_EXERCISE OBJECTIVE_
From the comment thread below, quote the part that opens with the words "I try to ignore" and closes with "of his loss.".

_QUOTED PASSAGE_
—————
I saw a Yoko trees-growing-out-of-coffins exhibition by Yoko a few years ago...I thought it was excellent.

[Interestingly, the BBC site has links to the wikipedia entries.]
Posted by peacay at December 6, 2005 01:55 PM

It was a hot afternoon swimming here too.

I try to ignore any references to MDC. All I can do. Hate the way these horrible facts become pubtrivia pulp, though I suppose that's always the way with History crib notes, dates n kings n things.
A piece of trivia I read yesterday: a reporter heard "All My Loving" piped through the hospital in Lennon's final moments... If true, this is unsettling, a case of life too neat for death?

http://www.a-i-u.net/open02.html
Ex it...
http://www.instantkarma.com/yobiennaleexit.html
Posted by boynton at December 6, 2005 02:27 PM

Instant Karma's gonna getcha.
Maybe Cynthia had been doing voodoo.
He certainly was a mongrel to her and Julian.
Maybe he was shot because Yoko deserved the pain of his loss.
—————
Saved entries:
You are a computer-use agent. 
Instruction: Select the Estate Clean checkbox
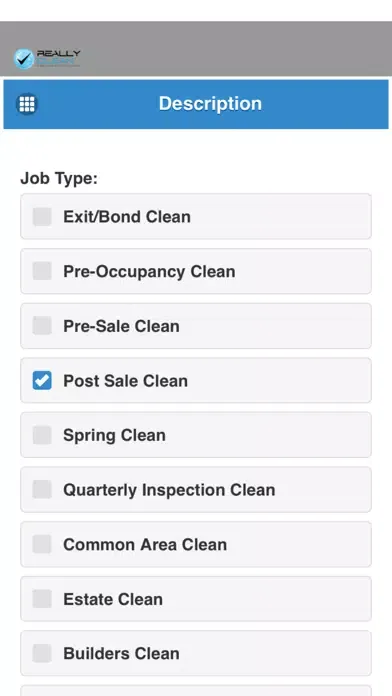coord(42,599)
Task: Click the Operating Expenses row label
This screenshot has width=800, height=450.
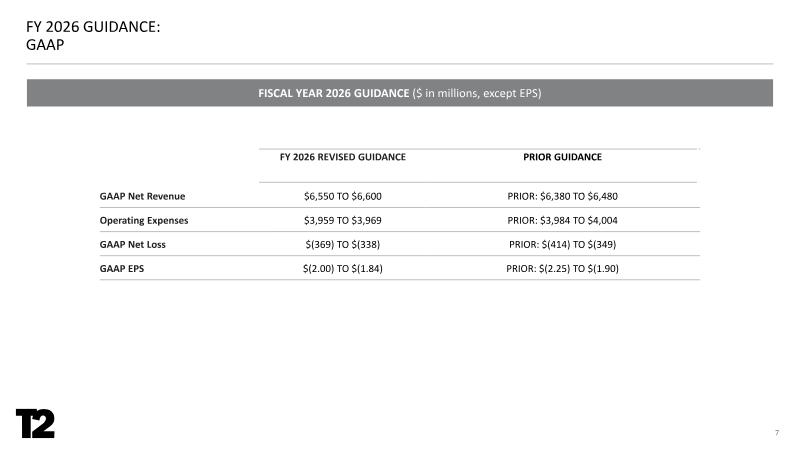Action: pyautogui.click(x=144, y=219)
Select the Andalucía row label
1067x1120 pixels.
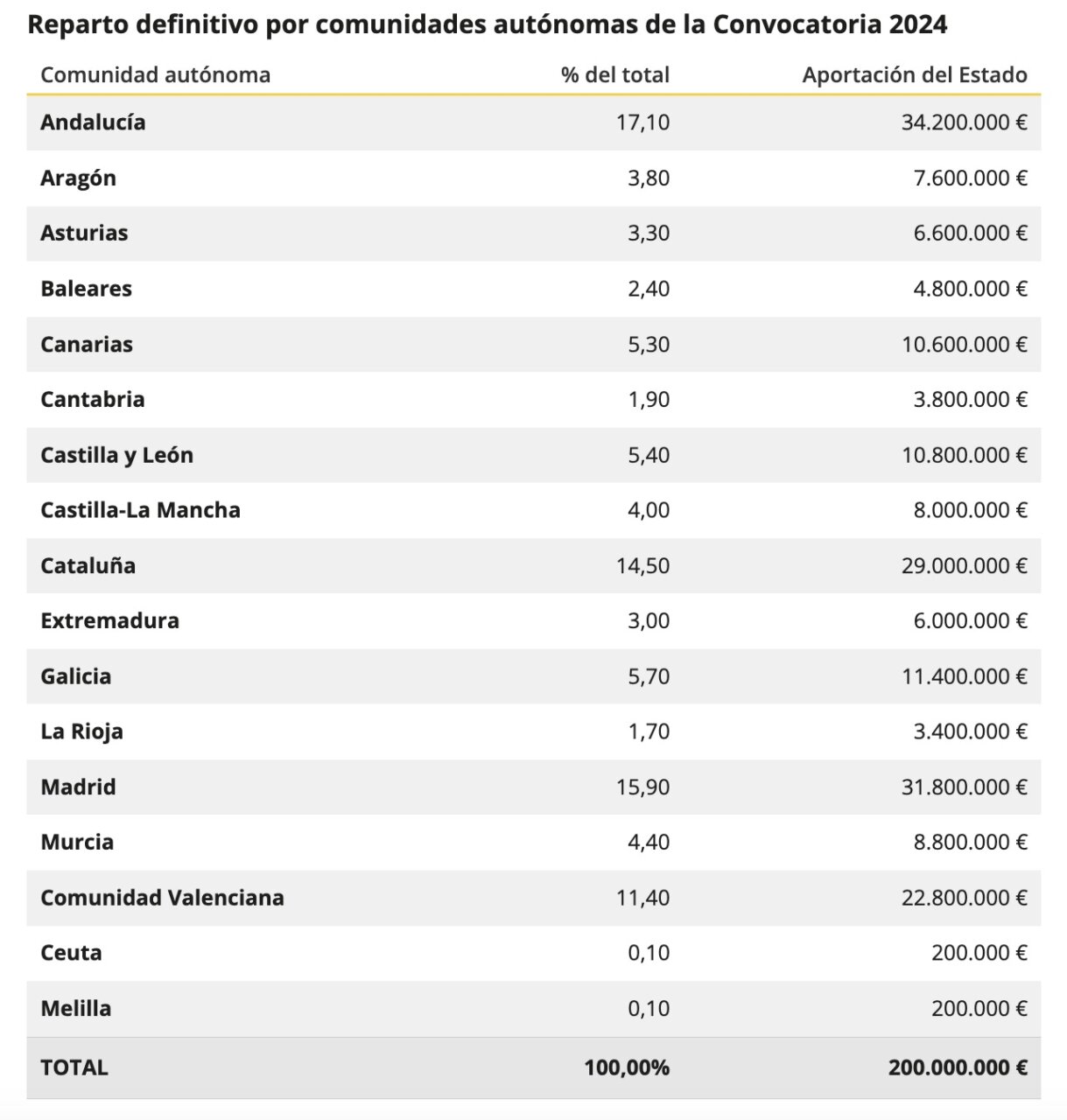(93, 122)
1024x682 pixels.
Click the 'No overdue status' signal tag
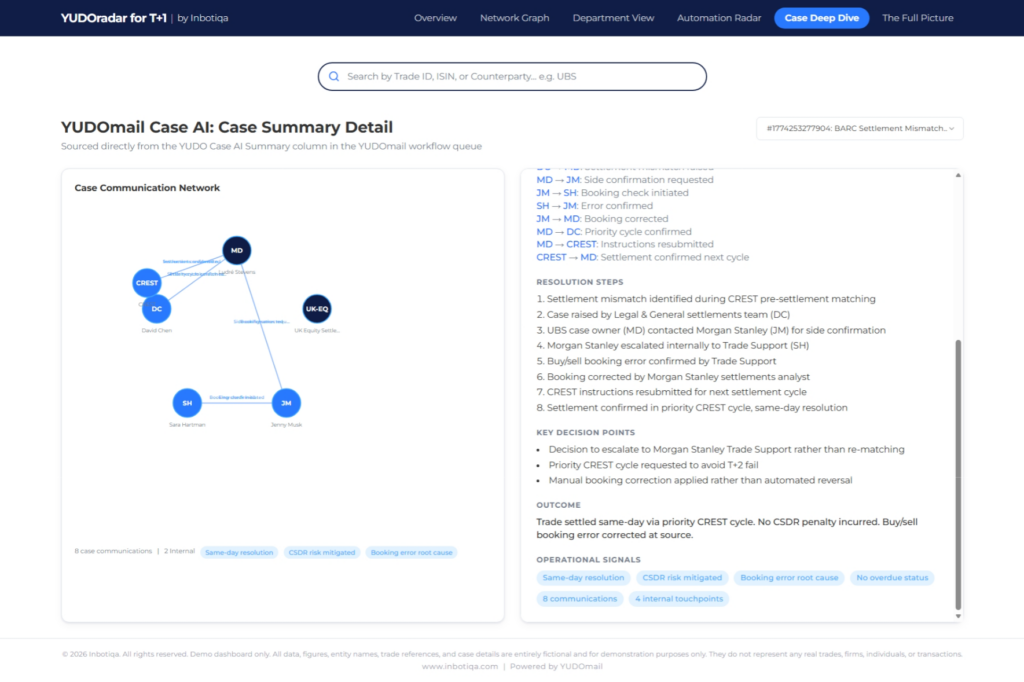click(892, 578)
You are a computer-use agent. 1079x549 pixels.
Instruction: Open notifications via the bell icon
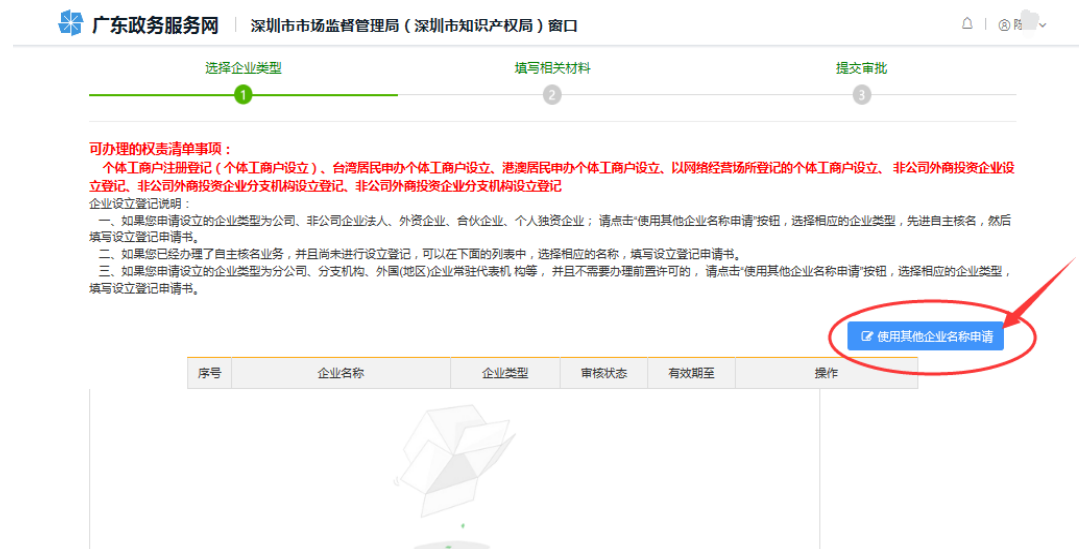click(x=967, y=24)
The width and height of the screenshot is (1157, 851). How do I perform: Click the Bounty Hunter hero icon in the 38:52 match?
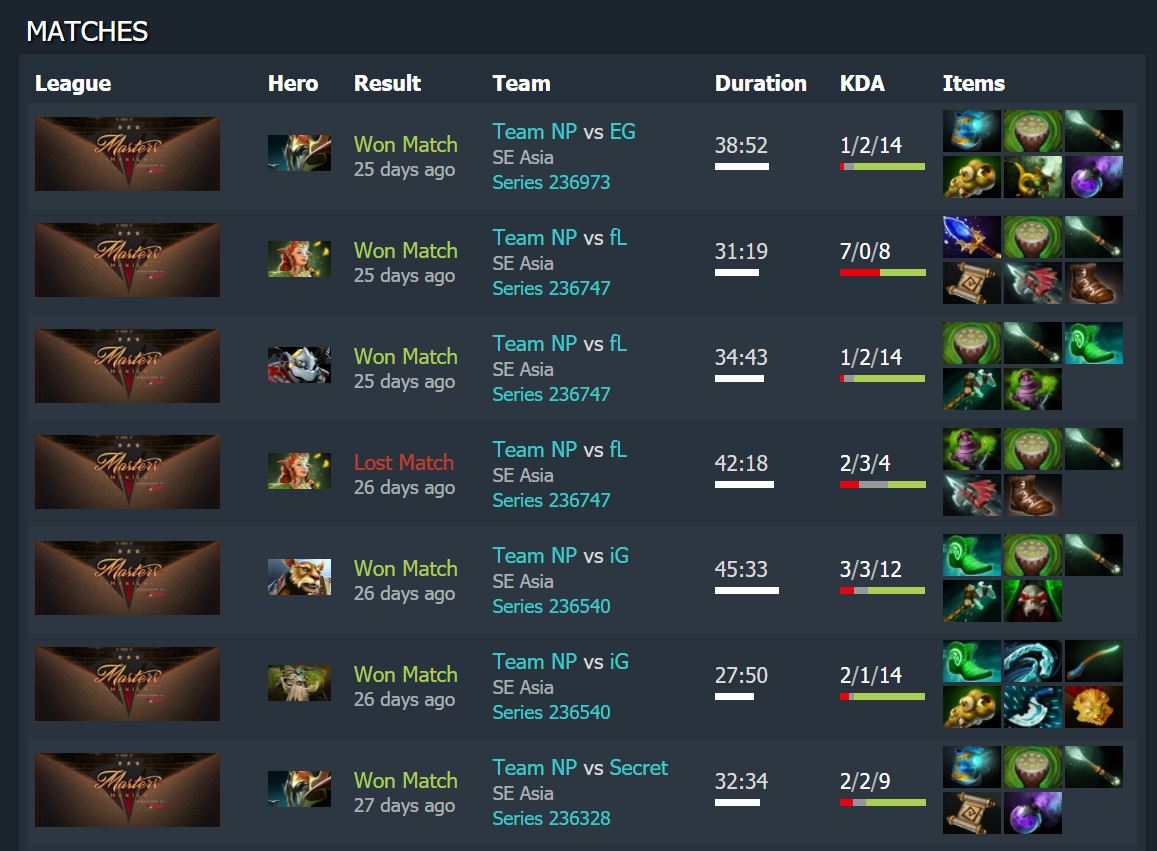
—————
_PROBLEM SOLUTION_
I try to ignore any references to MDC. All I can do. Hate the way these horrible facts become pubtrivia pulp, though I suppose that's always the way with History crib notes, dates n kings n things.
A piece of trivia I read yesterday: a reporter heard "All My Loving" piped through the hospital in Lennon's final moments... If true, this is unsettling, a case of life too neat for death?

http://www.a-i-u.net/open02.html
Ex it...
http://www.instantkarma.com/yobiennaleexit.html
Posted by boynton at December 6, 2005 02:27 PM

Instant Karma's gonna getcha.
Maybe Cynthia had been doing voodoo.
He certainly was a mongrel to her and Julian.
Maybe he was shot because Yoko deserved the pain of his loss.